SET PROBLEM:
Which lines of the listing run from the one containing "The width and height of the screenshot is (255, 307)." down to the one containing "Screen dimensions: 979x552 pos(753,119)"? Copy out exactly that stretch, both end lines included, and nothing else.

RECORDS SHOWN:
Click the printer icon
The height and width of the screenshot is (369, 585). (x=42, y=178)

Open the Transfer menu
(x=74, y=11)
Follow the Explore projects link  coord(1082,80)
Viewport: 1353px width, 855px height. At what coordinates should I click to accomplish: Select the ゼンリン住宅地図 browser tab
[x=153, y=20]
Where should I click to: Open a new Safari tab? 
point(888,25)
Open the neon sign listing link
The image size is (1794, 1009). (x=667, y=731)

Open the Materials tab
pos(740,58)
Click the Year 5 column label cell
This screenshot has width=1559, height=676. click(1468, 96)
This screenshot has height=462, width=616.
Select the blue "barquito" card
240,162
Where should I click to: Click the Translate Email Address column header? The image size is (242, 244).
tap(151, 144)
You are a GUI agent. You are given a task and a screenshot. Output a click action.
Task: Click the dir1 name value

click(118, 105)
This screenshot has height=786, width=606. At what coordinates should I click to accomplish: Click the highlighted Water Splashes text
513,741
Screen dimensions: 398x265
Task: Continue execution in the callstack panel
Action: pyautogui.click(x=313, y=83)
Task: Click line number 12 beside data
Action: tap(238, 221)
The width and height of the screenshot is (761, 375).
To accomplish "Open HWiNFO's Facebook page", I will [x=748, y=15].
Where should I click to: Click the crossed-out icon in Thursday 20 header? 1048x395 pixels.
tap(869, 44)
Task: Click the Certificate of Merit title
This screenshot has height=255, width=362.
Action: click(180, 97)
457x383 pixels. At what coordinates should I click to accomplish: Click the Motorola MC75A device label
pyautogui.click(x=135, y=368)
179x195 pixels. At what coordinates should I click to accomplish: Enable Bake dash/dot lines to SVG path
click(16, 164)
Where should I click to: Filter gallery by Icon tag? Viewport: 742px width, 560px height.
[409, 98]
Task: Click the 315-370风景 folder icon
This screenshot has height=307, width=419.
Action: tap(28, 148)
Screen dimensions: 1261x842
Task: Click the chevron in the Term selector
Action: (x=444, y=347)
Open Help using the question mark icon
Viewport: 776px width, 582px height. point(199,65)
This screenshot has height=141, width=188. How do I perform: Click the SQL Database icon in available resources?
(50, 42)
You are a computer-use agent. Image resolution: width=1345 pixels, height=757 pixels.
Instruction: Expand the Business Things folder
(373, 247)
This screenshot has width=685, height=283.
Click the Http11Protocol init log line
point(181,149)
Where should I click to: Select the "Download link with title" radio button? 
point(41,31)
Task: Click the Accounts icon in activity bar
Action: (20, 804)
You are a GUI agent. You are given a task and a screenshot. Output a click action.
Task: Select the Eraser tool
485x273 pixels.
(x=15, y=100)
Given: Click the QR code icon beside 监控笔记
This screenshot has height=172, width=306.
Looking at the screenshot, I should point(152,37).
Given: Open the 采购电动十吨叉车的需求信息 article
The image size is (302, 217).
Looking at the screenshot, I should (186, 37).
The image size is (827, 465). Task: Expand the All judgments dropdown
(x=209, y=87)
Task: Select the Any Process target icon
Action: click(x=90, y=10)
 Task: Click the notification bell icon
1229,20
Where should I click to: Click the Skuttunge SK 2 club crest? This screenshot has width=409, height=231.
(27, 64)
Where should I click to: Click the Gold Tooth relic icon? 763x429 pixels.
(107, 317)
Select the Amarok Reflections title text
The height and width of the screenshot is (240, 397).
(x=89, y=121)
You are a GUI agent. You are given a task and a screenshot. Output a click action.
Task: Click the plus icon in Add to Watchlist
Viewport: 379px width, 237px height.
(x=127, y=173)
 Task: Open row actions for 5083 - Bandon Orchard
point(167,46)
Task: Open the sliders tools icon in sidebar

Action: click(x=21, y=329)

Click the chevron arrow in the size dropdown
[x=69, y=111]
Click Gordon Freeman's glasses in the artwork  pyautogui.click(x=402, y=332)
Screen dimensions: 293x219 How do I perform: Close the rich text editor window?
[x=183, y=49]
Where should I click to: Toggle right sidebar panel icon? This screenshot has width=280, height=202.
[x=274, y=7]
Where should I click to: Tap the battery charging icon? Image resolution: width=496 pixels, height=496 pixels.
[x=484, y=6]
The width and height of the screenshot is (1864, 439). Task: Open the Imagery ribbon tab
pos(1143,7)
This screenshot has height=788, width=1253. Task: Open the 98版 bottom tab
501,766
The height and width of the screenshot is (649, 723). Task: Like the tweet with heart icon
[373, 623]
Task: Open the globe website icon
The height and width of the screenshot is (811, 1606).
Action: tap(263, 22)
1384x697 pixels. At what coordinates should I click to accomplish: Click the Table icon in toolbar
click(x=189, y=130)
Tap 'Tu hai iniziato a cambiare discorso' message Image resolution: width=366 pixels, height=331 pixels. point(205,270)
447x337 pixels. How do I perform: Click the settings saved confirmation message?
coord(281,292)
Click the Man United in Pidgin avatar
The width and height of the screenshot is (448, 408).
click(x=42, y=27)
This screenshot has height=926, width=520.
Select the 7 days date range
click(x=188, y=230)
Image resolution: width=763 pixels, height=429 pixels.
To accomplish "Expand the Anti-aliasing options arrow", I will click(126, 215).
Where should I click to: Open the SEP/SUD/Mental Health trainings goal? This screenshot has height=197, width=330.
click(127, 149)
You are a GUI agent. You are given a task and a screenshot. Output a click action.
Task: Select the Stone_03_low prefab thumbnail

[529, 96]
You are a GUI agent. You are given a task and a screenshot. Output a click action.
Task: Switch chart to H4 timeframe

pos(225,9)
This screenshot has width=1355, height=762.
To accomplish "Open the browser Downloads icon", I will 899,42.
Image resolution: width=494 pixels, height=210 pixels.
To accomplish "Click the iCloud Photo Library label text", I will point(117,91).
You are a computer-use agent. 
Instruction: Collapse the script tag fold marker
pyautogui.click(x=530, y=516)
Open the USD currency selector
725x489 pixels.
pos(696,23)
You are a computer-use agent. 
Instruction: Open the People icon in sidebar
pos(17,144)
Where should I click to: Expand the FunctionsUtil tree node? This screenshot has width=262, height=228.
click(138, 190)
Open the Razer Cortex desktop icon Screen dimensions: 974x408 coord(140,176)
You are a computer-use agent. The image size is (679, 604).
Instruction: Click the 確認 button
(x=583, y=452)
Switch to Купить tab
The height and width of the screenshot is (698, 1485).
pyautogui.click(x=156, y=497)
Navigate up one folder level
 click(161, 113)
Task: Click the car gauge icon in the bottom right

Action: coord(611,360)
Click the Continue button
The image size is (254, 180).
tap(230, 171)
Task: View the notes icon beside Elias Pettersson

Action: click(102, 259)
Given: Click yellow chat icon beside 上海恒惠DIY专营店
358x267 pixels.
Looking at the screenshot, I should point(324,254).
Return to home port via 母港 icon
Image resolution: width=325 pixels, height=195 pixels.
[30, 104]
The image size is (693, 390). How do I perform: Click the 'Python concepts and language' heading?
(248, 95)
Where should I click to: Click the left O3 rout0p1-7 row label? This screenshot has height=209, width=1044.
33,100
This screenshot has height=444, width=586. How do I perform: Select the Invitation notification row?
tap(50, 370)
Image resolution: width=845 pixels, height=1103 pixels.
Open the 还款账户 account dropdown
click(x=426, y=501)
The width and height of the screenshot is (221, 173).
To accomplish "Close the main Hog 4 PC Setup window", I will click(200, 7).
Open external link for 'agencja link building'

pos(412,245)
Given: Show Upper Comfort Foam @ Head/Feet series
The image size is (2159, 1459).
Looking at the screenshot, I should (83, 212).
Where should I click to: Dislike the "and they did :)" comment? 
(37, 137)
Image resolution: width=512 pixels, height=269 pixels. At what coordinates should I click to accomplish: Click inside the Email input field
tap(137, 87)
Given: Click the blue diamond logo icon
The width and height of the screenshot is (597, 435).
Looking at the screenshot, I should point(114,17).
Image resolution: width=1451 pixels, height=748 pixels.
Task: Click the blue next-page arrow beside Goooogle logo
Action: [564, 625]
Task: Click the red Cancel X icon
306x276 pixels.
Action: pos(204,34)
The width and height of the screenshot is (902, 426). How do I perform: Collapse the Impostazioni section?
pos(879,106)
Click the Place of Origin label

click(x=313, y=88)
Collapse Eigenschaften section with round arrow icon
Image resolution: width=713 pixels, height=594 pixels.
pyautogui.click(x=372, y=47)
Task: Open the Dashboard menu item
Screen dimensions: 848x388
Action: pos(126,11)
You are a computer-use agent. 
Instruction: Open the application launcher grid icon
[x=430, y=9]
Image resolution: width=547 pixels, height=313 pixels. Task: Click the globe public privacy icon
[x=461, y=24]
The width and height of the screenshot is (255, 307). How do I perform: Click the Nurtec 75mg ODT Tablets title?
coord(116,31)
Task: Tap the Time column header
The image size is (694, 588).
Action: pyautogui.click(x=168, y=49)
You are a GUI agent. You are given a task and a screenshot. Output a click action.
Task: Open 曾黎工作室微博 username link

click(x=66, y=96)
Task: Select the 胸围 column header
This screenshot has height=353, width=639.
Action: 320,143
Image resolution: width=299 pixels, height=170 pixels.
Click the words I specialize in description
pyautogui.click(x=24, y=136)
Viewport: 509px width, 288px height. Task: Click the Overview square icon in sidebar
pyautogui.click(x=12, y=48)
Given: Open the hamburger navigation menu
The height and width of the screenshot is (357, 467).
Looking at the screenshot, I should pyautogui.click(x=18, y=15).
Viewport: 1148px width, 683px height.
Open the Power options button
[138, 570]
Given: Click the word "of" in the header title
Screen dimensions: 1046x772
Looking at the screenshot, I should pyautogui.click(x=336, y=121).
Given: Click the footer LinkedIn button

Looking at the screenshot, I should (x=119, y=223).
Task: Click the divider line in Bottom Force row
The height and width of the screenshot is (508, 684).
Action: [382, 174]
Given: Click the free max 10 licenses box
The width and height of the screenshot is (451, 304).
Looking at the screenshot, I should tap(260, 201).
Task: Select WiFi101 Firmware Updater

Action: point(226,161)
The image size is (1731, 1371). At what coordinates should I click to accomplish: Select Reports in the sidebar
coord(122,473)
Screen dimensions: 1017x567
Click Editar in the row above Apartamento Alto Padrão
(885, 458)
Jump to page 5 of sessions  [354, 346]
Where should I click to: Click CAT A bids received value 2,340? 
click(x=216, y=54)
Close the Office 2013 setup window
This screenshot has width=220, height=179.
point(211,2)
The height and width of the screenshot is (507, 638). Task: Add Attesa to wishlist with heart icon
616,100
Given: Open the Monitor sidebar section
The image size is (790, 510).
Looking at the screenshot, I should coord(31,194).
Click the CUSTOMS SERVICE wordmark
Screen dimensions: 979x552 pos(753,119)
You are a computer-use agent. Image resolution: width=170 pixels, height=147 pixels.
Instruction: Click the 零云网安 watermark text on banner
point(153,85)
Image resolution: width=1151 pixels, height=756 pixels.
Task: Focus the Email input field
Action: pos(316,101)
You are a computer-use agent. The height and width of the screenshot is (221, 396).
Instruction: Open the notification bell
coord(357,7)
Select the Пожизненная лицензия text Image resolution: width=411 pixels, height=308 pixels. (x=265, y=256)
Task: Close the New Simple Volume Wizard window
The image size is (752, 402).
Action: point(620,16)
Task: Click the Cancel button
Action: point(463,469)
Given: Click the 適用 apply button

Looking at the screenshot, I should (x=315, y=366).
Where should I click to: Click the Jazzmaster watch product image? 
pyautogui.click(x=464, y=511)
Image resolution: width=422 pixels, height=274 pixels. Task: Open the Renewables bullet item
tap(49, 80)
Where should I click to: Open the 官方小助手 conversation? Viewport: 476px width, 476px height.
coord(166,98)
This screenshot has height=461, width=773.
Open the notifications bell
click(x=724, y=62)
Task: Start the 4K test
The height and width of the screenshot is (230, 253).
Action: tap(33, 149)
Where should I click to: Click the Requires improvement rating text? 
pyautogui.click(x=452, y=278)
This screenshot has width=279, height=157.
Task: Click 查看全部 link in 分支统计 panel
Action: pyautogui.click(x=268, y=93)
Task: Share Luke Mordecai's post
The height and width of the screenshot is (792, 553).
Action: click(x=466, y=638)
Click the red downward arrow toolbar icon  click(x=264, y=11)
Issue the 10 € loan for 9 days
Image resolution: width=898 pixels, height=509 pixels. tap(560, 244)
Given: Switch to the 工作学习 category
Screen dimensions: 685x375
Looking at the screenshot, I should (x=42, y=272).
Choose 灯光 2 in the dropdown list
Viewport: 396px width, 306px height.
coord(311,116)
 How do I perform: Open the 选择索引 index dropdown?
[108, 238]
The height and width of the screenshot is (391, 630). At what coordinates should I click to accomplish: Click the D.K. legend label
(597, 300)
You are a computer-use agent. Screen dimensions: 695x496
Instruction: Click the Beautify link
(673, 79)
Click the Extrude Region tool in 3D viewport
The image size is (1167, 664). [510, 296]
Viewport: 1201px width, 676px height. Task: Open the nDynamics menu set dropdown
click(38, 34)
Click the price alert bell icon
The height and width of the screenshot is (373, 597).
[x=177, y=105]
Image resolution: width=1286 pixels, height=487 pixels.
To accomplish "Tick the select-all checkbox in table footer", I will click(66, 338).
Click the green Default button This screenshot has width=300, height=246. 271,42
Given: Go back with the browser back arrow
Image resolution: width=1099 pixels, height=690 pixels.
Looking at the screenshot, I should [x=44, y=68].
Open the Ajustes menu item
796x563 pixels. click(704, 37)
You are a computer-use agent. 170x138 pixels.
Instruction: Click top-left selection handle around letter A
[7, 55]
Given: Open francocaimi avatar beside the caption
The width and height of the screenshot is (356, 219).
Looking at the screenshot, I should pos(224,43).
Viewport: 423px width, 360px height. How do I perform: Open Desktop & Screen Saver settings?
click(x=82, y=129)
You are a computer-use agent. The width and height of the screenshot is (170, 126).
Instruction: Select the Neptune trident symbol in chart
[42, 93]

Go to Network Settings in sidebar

EXERCISE ANSWER:
The width and height of the screenshot is (255, 307). How do I perform: Click the Nurtec 75mg ODT Tablets title?
coord(116,31)
Task: Tap the Time column header
The image size is (694, 588).
Action: pyautogui.click(x=168, y=49)
You are a GUI agent. You are given a task and a screenshot. Output a click action.
Task: Open 曾黎工作室微博 username link

click(x=66, y=96)
Task: Select the 胸围 column header
This screenshot has height=353, width=639.
Action: 320,143
Image resolution: width=299 pixels, height=170 pixels.
Click the words I specialize in description
pyautogui.click(x=24, y=136)
Viewport: 509px width, 288px height. Task: Click the Overview square icon in sidebar
pyautogui.click(x=12, y=48)
Given: Open the hamburger navigation menu
The height and width of the screenshot is (357, 467).
Looking at the screenshot, I should pyautogui.click(x=18, y=15).
Viewport: 1148px width, 683px height.
Open the Power options button
[138, 570]
Given: Click the word "of" in the header title
Screen dimensions: 1046x772
Looking at the screenshot, I should pyautogui.click(x=336, y=121).
Given: Click the footer LinkedIn button

Looking at the screenshot, I should (x=119, y=223).
Task: Click the divider line in Bottom Force row
The height and width of the screenshot is (508, 684).
Action: [382, 174]
Given: Click the free max 10 licenses box
The width and height of the screenshot is (451, 304).
Looking at the screenshot, I should tap(260, 201).
Task: Select WiFi101 Firmware Updater

Action: point(226,161)
The image size is (1731, 1371). At what coordinates should I click to accomplish: Select Reports in the sidebar
coord(122,473)
Screen dimensions: 1017x567
Click Editar in the row above Apartamento Alto Padrão
(885, 458)
Jump to page 5 of sessions  [354, 346]
Where should I click to: Click CAT A bids received value 2,340? 
click(x=216, y=54)
Close the Office 2013 setup window
This screenshot has width=220, height=179.
point(211,2)
The height and width of the screenshot is (507, 638). Task: Add Attesa to wishlist with heart icon
616,100
Given: Open the Monitor sidebar section
The image size is (790, 510).
Looking at the screenshot, I should coord(31,194).
Click the CUSTOMS SERVICE wordmark
Screen dimensions: 979x552 pos(753,119)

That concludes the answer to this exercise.